Law change to tackle ‘silent killer’
Carbon monoxide alarms to be fitted.
A change in building regulations that requires the fitting of alarms warning against the presence of poisonous carbon monoxide gas will apply from October this year.
Carbon monoxide alarms that can detect and warn of the gas known as ‘the silent killer’ will be needed when new or replacement boilers, heaters, fires and stoves are installed in houses, hotels, guest houses and care homes.
Planning Minister Derek Mackay said:
“The Scottish Government recognises the devastating effect carbon monoxide poisoning can have on people’s lives.
“Not a year goes by where there isn’t an avoidable death in Scotland from carbon monoxide poisoning caused by faulty heating appliances in buildings.
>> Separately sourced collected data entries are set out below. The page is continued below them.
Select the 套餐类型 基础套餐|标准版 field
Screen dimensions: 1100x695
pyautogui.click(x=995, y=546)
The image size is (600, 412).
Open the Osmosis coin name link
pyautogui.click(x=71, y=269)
“There are also a considerable number of incidents where people are treated in hospital for the effects of carbon monoxide poisoning.
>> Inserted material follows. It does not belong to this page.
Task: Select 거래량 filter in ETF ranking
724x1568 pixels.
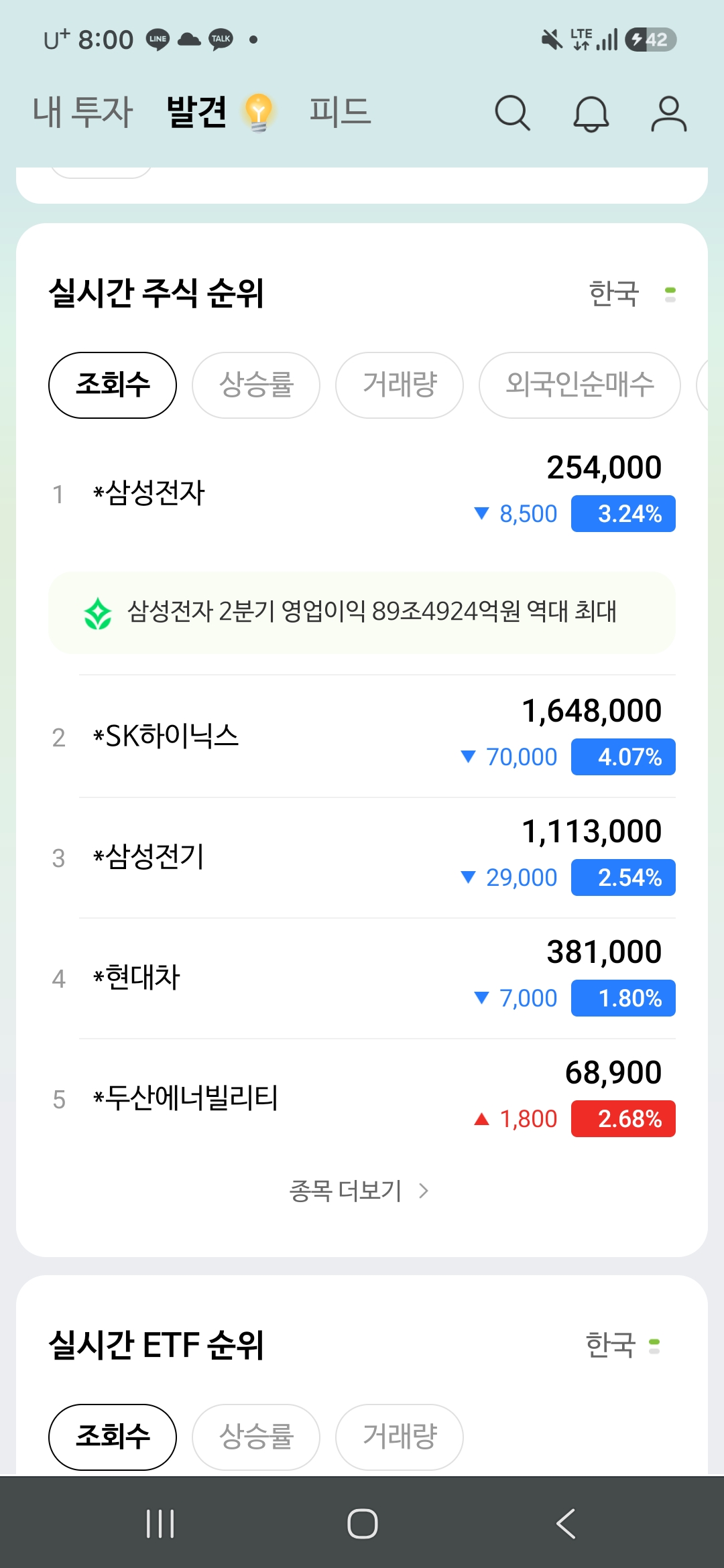Action: point(400,1437)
“That is why, from 1 October, the Scottish building regulations will require carbon monoxide alarms to be fitted when a new or replacement boiler or other heating appliance is to be installed in a dwelling and other buildings with bedrooms.”
Louis Blake, from the Carbon Monoxide – Be Alarmed! campaign, said:
“In the UK, at least 50 people die from carbon monoxide poisoning every year and thousands more need hospital treatment. An audible carbon monoxide alarm is the only way to protect yourself and your family.
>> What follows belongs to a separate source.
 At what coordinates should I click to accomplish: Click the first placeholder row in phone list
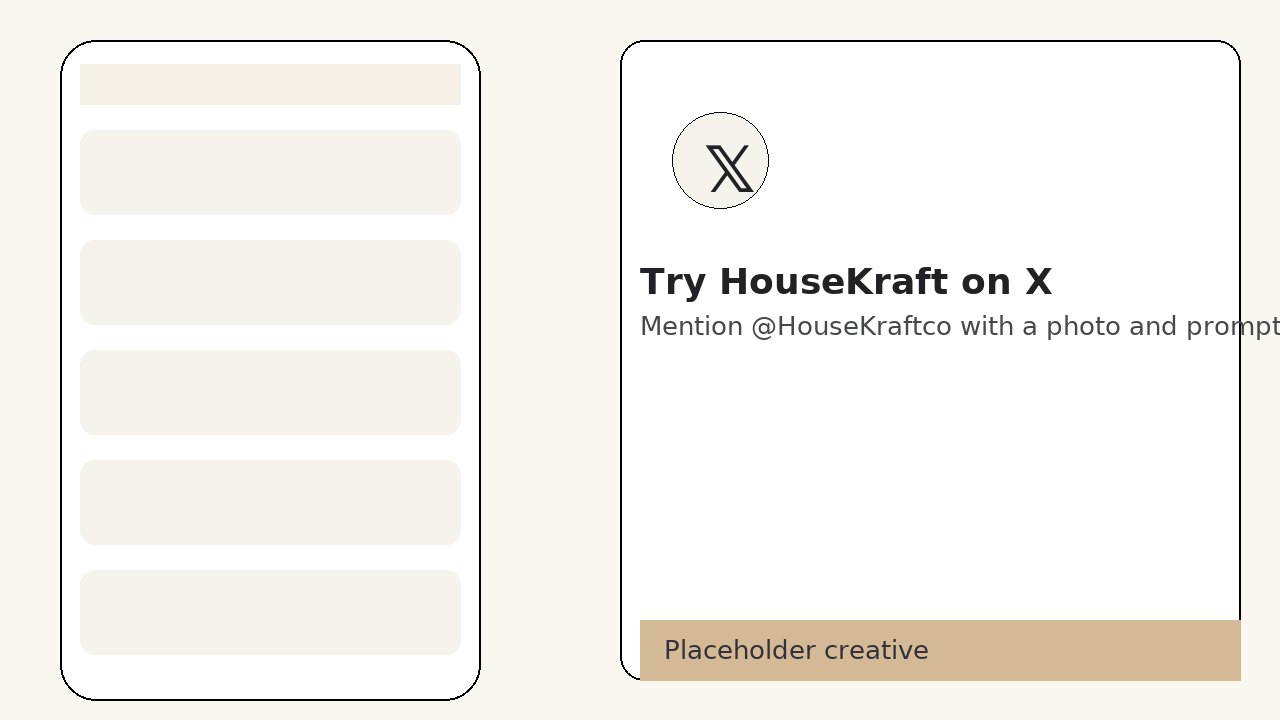pos(270,172)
“This change to the Scottish building regulations will see more detectors in Scottish homes, which will save lives. However, we urge people to act now to protect themselves from carbon monoxide and buy an alarm today.”
Carbon monoxide is known as ‘the silent killer’ because it is a poisonous gas that cannot be seen, smelt or tasted. Combustion appliances fuelled by solid fuel, oil or gas all have the potential to cause carbon monoxide poisoning if they are poorly installed or commissioned, inadequately maintained or incorrectly used.